The clothes on your back

Textiles come from plants and animals. My 300 count cotton sheets were once prickly tufts swaying atop tall reeds in a field somewhere in India. In my dresser are sweaters that long ago were permanently attached to the skin of a lamb. The lamb probably sat in poop once or twice, and the wool that made my sweater touched many bad things.

It’s normal for them. They sit where they please.

But still. It was a $50 sweater and I sure hope it was sprayed down at least.

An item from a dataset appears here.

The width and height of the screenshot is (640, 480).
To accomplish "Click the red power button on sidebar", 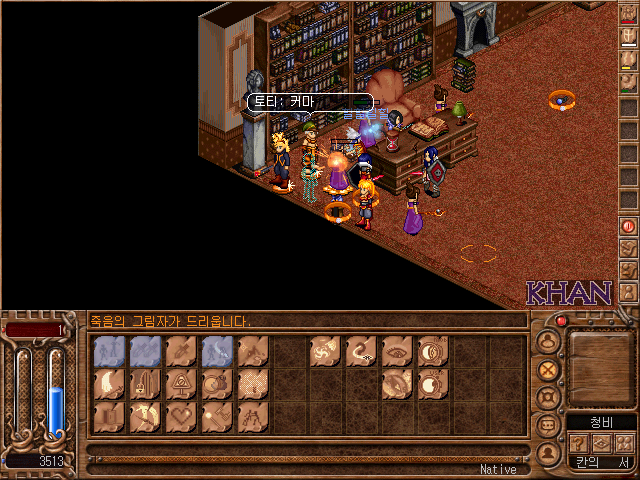I will click(628, 226).
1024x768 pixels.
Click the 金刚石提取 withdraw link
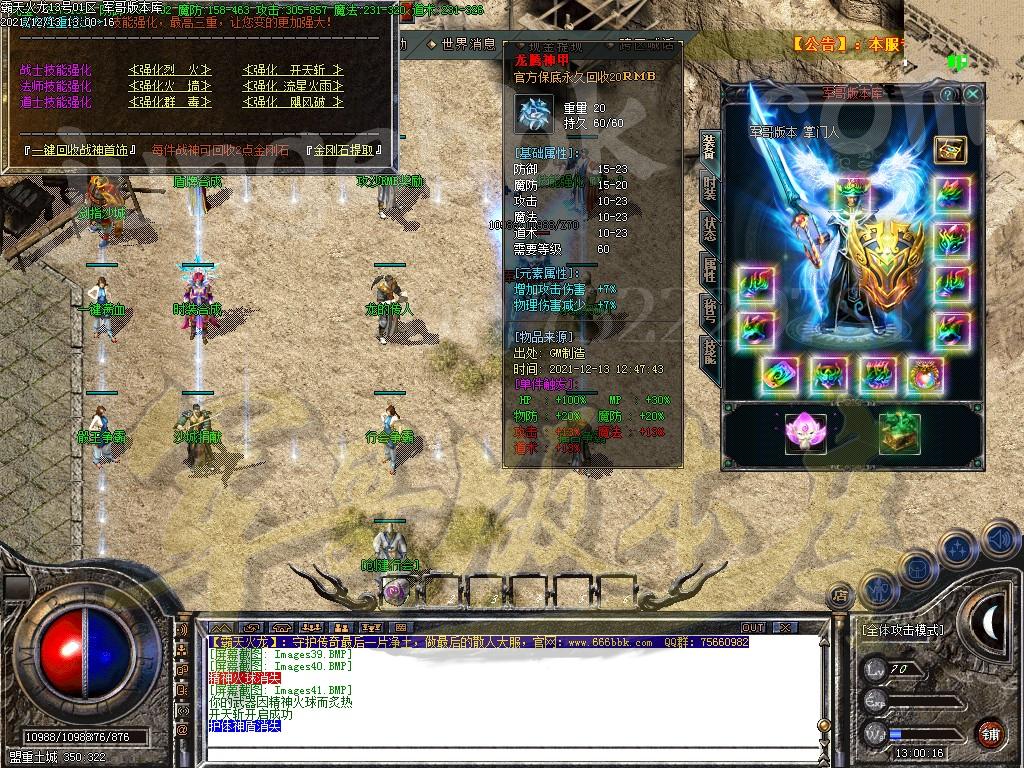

I have a leather belt that was either the a) armpit or b) shin of a cow before it was a belt. It holds close to my hips and prevents the slippage of my pants, but I can’t help wondering if maybe there isn’t an option c. Why does not my belt indicate from which cow body part it derives?

Mind you, I don’t question the quality of this two-inch wide piece of a dead animal. It was a gift from my cousin, who commandeered it for me from my uncle’s leather goods store. He’s bought and sold leather most of his life, so I’m sure he knows a good belt when he steals one. Still, many of the steps this thing went through between the cow’s waist and mine are not particularly appealing:

Fleshing
Hair removal
Liming
Deliming
Bating
Pickling
Fatliquoring

Hair removal alone takes four to six hours. Fatliquoring sounds bad, but it’s really just a procedure to get the moisture out of the hide.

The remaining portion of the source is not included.